Content starts
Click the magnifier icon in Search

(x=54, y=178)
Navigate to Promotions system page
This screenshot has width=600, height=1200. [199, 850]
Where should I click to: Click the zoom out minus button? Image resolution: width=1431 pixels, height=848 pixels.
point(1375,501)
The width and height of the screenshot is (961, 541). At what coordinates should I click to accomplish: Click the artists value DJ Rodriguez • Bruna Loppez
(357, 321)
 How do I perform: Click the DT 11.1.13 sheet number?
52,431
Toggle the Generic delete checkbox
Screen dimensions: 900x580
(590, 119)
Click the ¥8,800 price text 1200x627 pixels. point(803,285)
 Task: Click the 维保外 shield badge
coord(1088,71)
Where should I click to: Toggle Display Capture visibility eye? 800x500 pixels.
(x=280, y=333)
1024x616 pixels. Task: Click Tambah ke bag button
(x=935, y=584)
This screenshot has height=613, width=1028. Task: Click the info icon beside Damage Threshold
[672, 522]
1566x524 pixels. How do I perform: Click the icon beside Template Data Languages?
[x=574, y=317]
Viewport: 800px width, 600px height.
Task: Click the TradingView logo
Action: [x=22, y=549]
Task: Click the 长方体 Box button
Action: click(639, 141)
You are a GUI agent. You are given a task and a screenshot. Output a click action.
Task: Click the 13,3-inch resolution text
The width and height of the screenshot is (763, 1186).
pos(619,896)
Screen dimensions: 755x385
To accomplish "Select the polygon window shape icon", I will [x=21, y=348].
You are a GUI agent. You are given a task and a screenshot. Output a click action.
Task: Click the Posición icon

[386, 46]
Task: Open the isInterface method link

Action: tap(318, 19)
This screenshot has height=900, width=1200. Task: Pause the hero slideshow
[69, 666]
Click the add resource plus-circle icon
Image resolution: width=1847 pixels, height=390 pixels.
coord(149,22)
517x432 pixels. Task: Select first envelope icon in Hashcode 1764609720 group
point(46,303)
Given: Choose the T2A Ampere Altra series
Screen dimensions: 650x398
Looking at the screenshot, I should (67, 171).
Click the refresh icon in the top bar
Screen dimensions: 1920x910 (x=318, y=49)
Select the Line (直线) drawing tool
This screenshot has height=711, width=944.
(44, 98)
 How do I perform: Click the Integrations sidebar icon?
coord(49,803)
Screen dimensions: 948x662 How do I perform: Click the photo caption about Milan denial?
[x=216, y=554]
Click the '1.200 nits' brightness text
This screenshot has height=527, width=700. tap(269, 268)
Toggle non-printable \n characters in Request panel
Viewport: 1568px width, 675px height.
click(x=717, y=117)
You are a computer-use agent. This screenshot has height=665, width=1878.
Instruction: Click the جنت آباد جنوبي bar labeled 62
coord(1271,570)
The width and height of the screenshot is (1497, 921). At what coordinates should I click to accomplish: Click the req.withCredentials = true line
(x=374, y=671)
Content ends
* EXERCISE GOAL
The lines above from the one containing "Given: Choose the T2A Ampere Altra series" through the one containing "You are a computer-use" are to be set down exactly, and no others.

* RESPONSE TO THIS EXERCISE
Given: Choose the T2A Ampere Altra series
Screen dimensions: 650x398
Looking at the screenshot, I should (67, 171).
Click the refresh icon in the top bar
Screen dimensions: 1920x910 (x=318, y=49)
Select the Line (直线) drawing tool
This screenshot has height=711, width=944.
(44, 98)
 How do I perform: Click the Integrations sidebar icon?
coord(49,803)
Screen dimensions: 948x662 How do I perform: Click the photo caption about Milan denial?
[x=216, y=554]
Click the '1.200 nits' brightness text
This screenshot has height=527, width=700. tap(269, 268)
Toggle non-printable \n characters in Request panel
Viewport: 1568px width, 675px height.
click(x=717, y=117)
You are a computer-use agent. This screenshot has height=665, width=1878.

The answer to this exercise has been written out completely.